It's no secret that junk food is cheaper than health food, but I didn't realize how much cheaper until I read about a study on the American food dollar.
According to the study, published in the American Journal of Clinical Nutrition, $1 will buy 1,200 calories of potato chips or 875 calories of soda "" but only 250 calories of vegetables or 170 calories of fresh fruit.
It made me wonder: Could someone on a limited budget actually afford the recommended daily servings of whole grains, fruits, vegetables, lean protein, low-fat dairy products and heart-healthy fats? I decided to find out.
My goal was to feed my family (my husband and two daughters, ages 6 and 12) seven healthy breakfasts, lunches and dinners for under $125 (just under $4.50 per person per day) "" and to do it without clipping coupons.
I arrived at $125 after researching the average food stamp benefits for families in our area and using the "figure your food dollar" calculator at the Iowa State University Extension's Spend Smart. Eat Smart. website (http://www.extension.iastate.edu/foodsavings/fooddollar/). The calculator estimated I'd need to spend $174 per week to provide my family a nutritious diet that meets current Dietary Guidelines for America. That seemed in line with what we typically spend, and I figured I could do a lot better if I really tried. I was willing to put in a little extra time in the kitchen, but I did not want to sacrifice quality. I hoped we would not have to resort to white bread, macaroni and canned peas, but I was dubious as I began crunching the numbers.
Before making my shopping list, I
visited www.mypyramid.gov to get the
USDA's recommended food servings for each member of my family. I also consulted Dianne Dirig, program leader for Family and Consumer Science at Cornell Cooperative Extension of Otsego County.
"I think it's very doable to feed a family of four on $125 a week," said Dirig, who works with nutrition educators to teach people how to eat healthy on a budget through CCE's Eat Smart New York program. (www.cce.cornell.edu/otsego.) Armed with common-sense tips from Dirig (cook from scratch, avoid processed foods, use dry or canned beans as a protein source, buy fruits and vegetables in season, use leftovers to stretch meals further), I carefully planned the week's meals and made a shopping list.
I bought bread at Daddy Al's General Store and the rest of my groceries at Aldi and Hannaford. Breakfast consisted of eggs with toast, cereal, toast topped with peanut butter and sliced banana, or French toast; with orange juice, coffee or milk.

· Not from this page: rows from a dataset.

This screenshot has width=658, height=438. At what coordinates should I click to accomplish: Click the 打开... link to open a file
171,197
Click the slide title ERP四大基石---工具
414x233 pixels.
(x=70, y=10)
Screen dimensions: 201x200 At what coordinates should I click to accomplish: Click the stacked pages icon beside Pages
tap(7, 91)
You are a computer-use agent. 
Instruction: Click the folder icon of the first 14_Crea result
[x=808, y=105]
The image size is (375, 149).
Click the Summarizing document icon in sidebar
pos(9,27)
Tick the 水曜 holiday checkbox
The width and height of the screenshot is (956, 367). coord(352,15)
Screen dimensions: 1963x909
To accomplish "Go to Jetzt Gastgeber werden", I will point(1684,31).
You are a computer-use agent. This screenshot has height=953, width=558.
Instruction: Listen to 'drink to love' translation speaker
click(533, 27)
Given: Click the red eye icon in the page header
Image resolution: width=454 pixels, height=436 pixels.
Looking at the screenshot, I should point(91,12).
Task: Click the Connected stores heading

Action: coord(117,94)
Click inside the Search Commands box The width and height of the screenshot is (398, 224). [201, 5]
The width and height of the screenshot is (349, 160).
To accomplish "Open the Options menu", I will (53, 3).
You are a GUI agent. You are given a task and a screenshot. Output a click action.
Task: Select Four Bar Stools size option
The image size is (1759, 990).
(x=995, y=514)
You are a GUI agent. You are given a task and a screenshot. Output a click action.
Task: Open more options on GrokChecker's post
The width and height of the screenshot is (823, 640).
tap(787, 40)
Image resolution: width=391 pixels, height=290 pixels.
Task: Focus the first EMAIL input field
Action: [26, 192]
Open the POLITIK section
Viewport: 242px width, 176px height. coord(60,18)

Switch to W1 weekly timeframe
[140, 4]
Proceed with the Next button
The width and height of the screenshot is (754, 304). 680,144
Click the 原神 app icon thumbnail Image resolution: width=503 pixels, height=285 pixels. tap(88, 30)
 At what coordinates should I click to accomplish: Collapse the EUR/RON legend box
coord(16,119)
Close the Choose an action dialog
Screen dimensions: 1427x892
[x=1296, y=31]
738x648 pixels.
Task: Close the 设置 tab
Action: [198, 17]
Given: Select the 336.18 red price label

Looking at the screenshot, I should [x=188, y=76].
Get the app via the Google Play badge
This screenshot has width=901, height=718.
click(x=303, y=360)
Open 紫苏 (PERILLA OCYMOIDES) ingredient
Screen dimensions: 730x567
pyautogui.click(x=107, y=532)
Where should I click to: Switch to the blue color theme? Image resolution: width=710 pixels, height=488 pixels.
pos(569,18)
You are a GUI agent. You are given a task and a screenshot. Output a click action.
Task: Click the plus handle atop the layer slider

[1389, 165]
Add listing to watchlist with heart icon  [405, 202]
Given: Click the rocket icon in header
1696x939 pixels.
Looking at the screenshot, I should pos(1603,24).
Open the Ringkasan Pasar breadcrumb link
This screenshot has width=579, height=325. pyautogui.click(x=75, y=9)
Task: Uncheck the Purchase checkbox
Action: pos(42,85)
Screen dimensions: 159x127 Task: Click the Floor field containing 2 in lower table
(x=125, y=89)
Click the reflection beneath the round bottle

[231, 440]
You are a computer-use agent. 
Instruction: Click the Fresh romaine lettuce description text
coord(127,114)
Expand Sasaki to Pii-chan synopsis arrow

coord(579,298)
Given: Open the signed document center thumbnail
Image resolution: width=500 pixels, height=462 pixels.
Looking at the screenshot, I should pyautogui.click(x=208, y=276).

My husband and kids usually bring lunch to work and school, and I was able to include most of their favorite things: sandwiches with turkey, cheese, lettuce and tomato, or peanut butter and honey; cottage cheese, grapes, apples, bananas, juice boxes, pretzels, raisins, multigrain tortilla chips and celery with peanut butter.
The dinner menu included a few family favorites served with extra vegetables, such as meatloaf with mashed potatoes, green beans and butternut squash; and barbecued chicken with baked potatoes, salad and steamed carrots. Remembering Dirig's advice, I cooked a little extra chicken to use as a flatbread pizza topping the next day. I also tried a new recipe for red beans and brown rice that I served with salad for a meal that was quick, filling and cheap.
Overall, the experiment was a lot more work than I thought it would be "" and even with all that effort, we didn't always fit in enough dairy, fruit or vegetable servings, and we didn't quite make the budget goal. Our grand total for the week, including one school lunch and a mid-week trip to the store for milk, bread and ketchup, was $132.58.
But by the end of the week, I'd learned a lot about where we do well and where we could do better, both in terms of eating well and eating cheaply. I also gained a deeper appreciation of how fortunate I am to have access to an abundant food supply and the means to choose fresh fruit over potato chips.
According to the Agriculture Department, 17 million American households reported having difficulty putting enough food on the table last year "" the highest number since the government begin surveying in 1995.
Imagine what a difference it would make if everyone who could afford it trimmed $5 a week from their grocery bill and used that money to buy a few healthy, non-perishable food items for the local food bank.
Just a little food for thought as we head into the giving season.